>>>>
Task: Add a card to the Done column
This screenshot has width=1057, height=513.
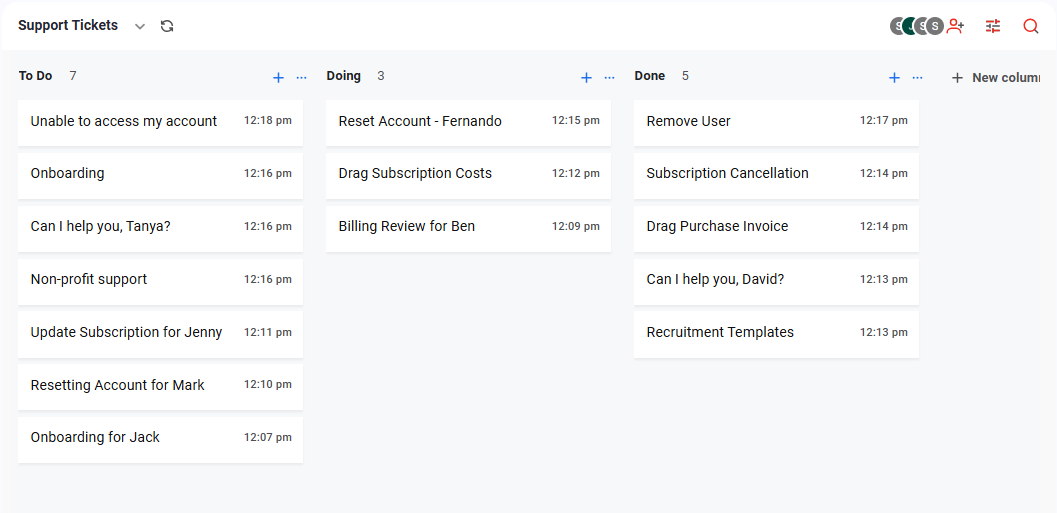Action: coord(894,77)
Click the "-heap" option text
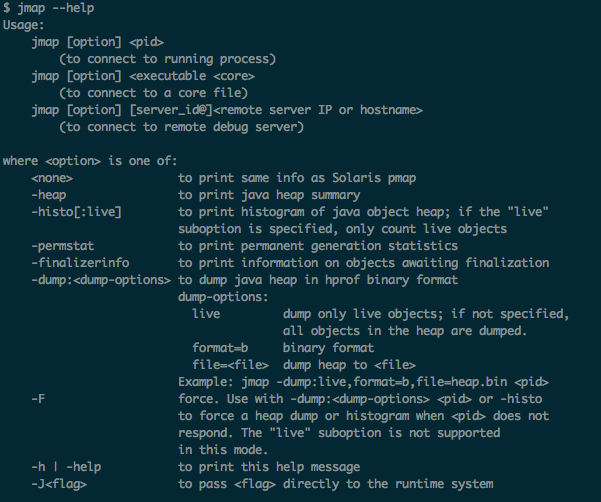 [48, 195]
<<<<
Could the material above be given again in full and exactly, with its pictures left out?

Task: Add a card to the Done column
This screenshot has width=1057, height=513.
Action: coord(894,77)
Click the "-heap" option text
 [48, 195]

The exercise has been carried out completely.